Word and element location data
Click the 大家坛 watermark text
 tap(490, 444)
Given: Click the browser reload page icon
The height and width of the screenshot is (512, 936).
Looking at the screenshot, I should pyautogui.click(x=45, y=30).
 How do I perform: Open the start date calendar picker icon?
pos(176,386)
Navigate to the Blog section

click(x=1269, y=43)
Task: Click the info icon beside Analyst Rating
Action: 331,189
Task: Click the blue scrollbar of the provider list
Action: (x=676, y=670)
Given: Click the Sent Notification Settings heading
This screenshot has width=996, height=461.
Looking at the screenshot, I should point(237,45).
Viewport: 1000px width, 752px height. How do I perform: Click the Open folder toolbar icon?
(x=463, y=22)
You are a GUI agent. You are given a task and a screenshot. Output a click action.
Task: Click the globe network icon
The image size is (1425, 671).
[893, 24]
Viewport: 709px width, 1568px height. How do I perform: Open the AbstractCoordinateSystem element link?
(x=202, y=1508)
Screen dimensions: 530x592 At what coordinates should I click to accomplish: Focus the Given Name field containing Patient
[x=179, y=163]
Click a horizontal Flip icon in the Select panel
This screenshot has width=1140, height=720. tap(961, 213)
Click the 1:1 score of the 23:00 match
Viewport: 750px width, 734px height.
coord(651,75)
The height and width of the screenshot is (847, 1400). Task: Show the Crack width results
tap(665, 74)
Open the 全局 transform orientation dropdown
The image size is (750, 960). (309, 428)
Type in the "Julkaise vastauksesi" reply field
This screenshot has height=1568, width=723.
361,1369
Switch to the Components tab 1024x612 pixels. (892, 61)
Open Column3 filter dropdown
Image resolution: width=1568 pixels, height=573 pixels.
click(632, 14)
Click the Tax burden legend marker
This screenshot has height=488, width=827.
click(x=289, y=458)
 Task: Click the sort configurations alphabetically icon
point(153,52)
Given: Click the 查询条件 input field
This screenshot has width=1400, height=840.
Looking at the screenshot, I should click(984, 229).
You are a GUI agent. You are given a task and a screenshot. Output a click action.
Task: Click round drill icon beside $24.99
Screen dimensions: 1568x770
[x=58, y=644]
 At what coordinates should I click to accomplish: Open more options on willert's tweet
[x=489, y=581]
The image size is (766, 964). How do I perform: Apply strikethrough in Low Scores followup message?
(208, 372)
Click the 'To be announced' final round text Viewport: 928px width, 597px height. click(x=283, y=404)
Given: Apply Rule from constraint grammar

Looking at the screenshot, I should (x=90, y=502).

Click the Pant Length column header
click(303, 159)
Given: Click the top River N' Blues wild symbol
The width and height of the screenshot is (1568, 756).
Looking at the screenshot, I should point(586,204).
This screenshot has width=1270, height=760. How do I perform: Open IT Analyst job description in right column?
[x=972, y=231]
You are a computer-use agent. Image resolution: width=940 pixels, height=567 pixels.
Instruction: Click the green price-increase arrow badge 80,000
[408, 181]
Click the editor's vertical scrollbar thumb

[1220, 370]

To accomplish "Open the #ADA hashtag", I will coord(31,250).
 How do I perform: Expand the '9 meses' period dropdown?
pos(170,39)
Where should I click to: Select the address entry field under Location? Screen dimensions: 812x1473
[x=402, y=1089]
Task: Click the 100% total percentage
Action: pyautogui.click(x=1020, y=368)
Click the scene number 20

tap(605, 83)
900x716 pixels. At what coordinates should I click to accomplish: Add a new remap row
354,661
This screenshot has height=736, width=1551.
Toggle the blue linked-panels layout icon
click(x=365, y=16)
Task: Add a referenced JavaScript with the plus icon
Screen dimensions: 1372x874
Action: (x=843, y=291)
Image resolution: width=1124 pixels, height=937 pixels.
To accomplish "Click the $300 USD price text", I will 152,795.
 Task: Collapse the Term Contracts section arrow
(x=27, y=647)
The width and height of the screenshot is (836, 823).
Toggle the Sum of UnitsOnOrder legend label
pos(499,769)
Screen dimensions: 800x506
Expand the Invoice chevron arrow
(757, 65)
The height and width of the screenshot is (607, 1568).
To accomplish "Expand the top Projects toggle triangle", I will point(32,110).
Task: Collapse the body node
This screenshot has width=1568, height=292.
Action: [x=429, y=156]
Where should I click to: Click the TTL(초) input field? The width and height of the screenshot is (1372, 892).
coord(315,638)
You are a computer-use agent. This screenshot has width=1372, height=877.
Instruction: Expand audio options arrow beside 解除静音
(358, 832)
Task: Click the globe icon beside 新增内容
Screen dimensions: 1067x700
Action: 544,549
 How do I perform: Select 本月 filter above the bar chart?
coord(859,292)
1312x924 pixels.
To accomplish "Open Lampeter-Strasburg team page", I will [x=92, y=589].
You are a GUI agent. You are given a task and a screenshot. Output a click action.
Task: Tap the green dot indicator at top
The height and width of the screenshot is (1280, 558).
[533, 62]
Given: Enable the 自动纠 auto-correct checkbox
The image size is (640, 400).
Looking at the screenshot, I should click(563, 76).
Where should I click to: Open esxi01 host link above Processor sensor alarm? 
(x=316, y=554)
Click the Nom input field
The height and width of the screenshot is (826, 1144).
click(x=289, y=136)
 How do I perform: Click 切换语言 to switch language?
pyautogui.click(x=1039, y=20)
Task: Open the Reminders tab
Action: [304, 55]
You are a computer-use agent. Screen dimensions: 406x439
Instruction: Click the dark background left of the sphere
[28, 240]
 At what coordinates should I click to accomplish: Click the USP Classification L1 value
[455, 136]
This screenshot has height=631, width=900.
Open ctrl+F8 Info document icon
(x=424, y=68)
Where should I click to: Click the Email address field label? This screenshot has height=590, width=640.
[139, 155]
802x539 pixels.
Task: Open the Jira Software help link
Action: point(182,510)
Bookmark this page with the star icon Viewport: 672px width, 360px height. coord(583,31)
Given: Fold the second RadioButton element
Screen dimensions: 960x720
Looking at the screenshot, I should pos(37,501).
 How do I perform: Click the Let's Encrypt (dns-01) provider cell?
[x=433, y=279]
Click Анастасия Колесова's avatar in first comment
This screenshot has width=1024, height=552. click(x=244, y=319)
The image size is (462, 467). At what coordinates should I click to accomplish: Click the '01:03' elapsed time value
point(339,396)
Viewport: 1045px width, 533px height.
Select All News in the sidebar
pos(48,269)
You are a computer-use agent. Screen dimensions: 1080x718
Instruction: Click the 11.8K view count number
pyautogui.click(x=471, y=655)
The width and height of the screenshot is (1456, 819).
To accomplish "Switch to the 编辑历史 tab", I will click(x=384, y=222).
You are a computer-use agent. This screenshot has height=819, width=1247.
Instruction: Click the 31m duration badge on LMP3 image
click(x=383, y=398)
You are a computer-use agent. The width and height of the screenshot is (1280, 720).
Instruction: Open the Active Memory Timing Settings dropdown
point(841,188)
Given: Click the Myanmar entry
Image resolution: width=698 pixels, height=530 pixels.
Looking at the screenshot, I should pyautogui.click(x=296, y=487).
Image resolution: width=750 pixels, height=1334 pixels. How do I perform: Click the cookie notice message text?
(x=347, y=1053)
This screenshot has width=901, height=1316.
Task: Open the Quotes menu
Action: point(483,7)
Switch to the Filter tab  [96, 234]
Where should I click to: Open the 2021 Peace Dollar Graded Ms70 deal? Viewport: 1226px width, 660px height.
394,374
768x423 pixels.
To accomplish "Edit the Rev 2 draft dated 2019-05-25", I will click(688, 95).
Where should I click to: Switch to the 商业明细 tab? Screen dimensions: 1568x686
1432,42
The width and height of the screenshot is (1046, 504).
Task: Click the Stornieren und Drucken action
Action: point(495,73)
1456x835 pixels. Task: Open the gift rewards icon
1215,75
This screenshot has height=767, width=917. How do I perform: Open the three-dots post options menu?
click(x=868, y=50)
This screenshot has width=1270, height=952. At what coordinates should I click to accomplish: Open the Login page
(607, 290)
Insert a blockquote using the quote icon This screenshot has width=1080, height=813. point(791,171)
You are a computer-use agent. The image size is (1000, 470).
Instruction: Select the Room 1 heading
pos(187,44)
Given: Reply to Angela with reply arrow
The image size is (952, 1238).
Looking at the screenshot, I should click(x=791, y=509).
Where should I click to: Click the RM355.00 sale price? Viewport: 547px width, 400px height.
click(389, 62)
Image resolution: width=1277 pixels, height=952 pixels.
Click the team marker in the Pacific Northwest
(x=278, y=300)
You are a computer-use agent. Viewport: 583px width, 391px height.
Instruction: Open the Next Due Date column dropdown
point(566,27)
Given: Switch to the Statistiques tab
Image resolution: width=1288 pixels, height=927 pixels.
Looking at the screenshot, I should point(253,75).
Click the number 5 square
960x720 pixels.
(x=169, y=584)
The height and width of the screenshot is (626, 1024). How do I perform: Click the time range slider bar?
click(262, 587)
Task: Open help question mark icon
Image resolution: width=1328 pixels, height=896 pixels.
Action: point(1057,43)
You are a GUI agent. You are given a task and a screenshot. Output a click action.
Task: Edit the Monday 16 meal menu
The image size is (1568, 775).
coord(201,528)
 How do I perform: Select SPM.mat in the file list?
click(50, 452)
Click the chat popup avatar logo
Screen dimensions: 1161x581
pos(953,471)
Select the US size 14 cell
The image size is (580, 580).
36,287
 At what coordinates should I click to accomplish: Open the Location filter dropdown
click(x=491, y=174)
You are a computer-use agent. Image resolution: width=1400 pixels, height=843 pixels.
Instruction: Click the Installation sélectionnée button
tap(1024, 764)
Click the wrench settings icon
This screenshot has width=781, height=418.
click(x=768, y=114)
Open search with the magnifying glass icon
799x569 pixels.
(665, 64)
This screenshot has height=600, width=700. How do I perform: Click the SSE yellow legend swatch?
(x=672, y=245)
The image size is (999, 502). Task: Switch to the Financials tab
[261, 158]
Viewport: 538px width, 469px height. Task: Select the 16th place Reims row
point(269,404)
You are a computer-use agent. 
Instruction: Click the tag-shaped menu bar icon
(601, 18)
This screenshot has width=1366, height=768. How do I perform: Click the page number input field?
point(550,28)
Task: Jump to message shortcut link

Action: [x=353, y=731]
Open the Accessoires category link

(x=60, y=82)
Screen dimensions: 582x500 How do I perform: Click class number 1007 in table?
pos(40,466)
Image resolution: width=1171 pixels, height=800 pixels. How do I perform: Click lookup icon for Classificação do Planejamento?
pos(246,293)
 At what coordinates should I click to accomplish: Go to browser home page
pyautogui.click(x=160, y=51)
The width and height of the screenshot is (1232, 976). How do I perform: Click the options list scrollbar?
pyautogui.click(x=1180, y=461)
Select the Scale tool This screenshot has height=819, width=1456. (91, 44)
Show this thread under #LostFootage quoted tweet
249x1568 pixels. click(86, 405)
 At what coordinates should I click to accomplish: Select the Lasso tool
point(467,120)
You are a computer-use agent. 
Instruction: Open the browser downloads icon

▸ Written exercise:
Copy the lines of the data above verbatim, starting with the line that contains "This screenshot has height=767, width=917." and continuing through the line that contains "(x=169, y=584)", including both of those lines.

▸ Result of this exercise:
This screenshot has height=767, width=917. How do I perform: Open the three-dots post options menu?
click(x=868, y=50)
This screenshot has width=1270, height=952. At what coordinates should I click to accomplish: Open the Login page
(607, 290)
Insert a blockquote using the quote icon This screenshot has width=1080, height=813. point(791,171)
You are a computer-use agent. The image size is (1000, 470).
Instruction: Select the Room 1 heading
pos(187,44)
Given: Reply to Angela with reply arrow
The image size is (952, 1238).
Looking at the screenshot, I should click(x=791, y=509).
Where should I click to: Click the RM355.00 sale price? Viewport: 547px width, 400px height.
click(389, 62)
Image resolution: width=1277 pixels, height=952 pixels.
Click the team marker in the Pacific Northwest
(x=278, y=300)
You are a computer-use agent. Viewport: 583px width, 391px height.
Instruction: Open the Next Due Date column dropdown
point(566,27)
Given: Switch to the Statistiques tab
Image resolution: width=1288 pixels, height=927 pixels.
Looking at the screenshot, I should point(253,75).
Click the number 5 square
960x720 pixels.
(x=169, y=584)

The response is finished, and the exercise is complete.